Ibn Abi Asrun melanjutkan, “Kemasyhuran `Abdul Qadir makin meluas dan semua ucapan Syekh al-Hamadani tentangnya menjadi kenyataan hingga tiba waktunya ketika beliau mengatakan, ‘Kedua kakiku berada di leher semua awliya,’ dan beliau menjadi rujukan dan lampu penerang yang memberi petunjuk kepada setiap orang di zamannya menuju tujuan akhir mereka.”
“Berbeda keadaannya dengan Ibn as-Saqa. Ia menjadi seorang ahli hukum Islam yang menonjol. Ia mengungguli semua ulama di zamannya. Ia sering berdebat dengan para ulama di zamannya dan mengalahkan mereka, hingga khalifah memanggilnya untuk menjadi salah satu anggota dewan peradilannya. Pada suatu hari khalifah mengutusnya untuk menemui Raja Bizantium, yang kemudian memanggil semua pendeta dan pakar agama Kristen untuk berdebat dengannya. Ibn as-Saqa mampu mengalahkan mereka semua di dalam debat itu. Mereka semua tidak berdaya memberi jawaban di hadapannya. Ia memberi mereka berbagai argumen yang membuat mereka tampak seperti anak-anak sekolah di hadapannya.
“Kecemerlangannya mempesona Raja Bizantium sehingga ia mengundangnya ke dalam acara pertemuan pribadi keluarganya. Di sana mata Ibn as-Saqa bertemu dengan putri Raja. Ia jatuh cinta kepadanya dan melamar sang putri untuk dinikahinya. Putri itu menolak, kecuali dengan satu syarat, yaitu Ibn Saqa harus menerima agamanya. Ia menerima syarat itu dan meninggalkan Islam untuk memeluk Kristen, agama sang putri.

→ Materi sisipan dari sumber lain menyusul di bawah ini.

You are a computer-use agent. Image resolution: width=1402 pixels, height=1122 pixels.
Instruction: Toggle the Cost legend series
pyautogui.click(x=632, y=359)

Setelah menikah, Ibn Saqa menderita sakit parah. Mereka lalu mengeluarkannya dari istana. Jadilah ia menjadi pengemis di dalam kota, meminta makanan kepada setiap orang, namun demikian tidak ada orang yang ingin memberinya. Kegelapan menutupi wajahnya.
Suatu hari ia melihat seseorang yang telah dikenalnya sebelumnya. Orang itu berkata, ‘Aku bertanya kepadanya, “Apa yang terjadi padamu?” Ia menjawab, “Aku terperosok ke dalam godaan.” Orang itu bertanya, “Apakah engkau mengingat sesuatu dari kitab suci al-Qur’an?” Ia menjawab, “Aku hanya ingat rubbama yawaddu-l-ladziina kafaru law kanu muslimiin (‘Seringkali orang-orang kafir itu menginginkan sekiranya saja dulu mereka itu menjadi Muslim’ [15:2]).

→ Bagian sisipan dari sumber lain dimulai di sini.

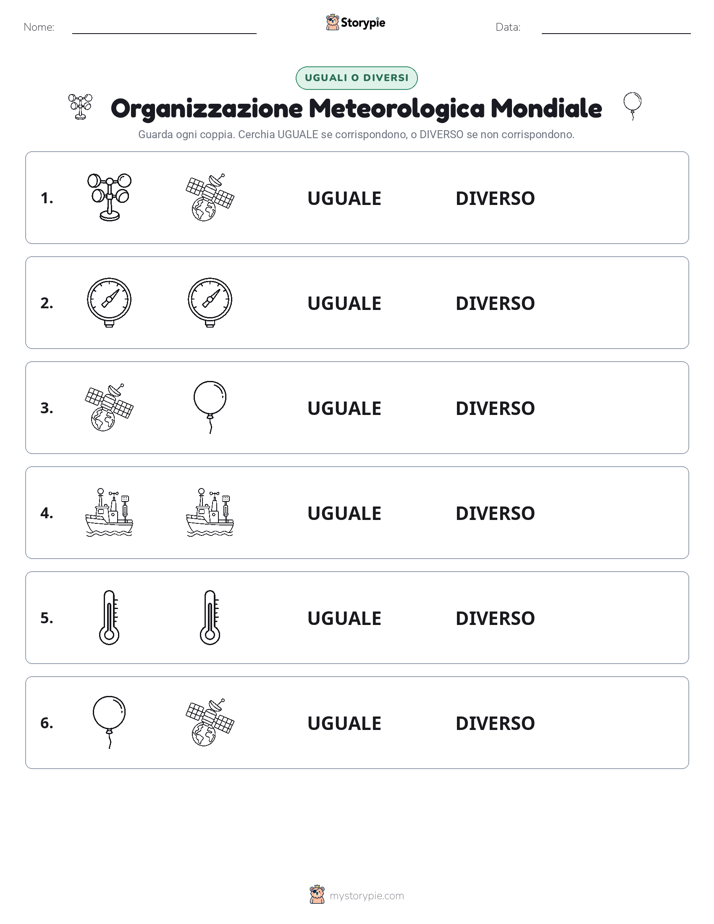Select the satellite icon in row 3
Screen dimensions: 714x924
click(109, 407)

‘Ia gemetar seolah-olah sedang meregang nyawa. Aku berusaha memalingkan wajahnya ke arah Ka’bah (ke Barat), tetapi ia terus berpaling ke arah Timur. Kemudian aku kembali menghadapkan wajahnya ke Ka’bah, tetapi ia kembali lagi ke Timur. Aku lalu mencoba untuk ketiga kalinya, tetapi lagi-lagi ia memalingkan wajahnya ke Timur. Kemudian bersamaan dengan ruhnya meninggalkan jasadnya, ia berkata, “Ya Allah, ini adalah akibat aku tidak menghormati Ghawts-Mu, Yusuf al-Hamadani.’”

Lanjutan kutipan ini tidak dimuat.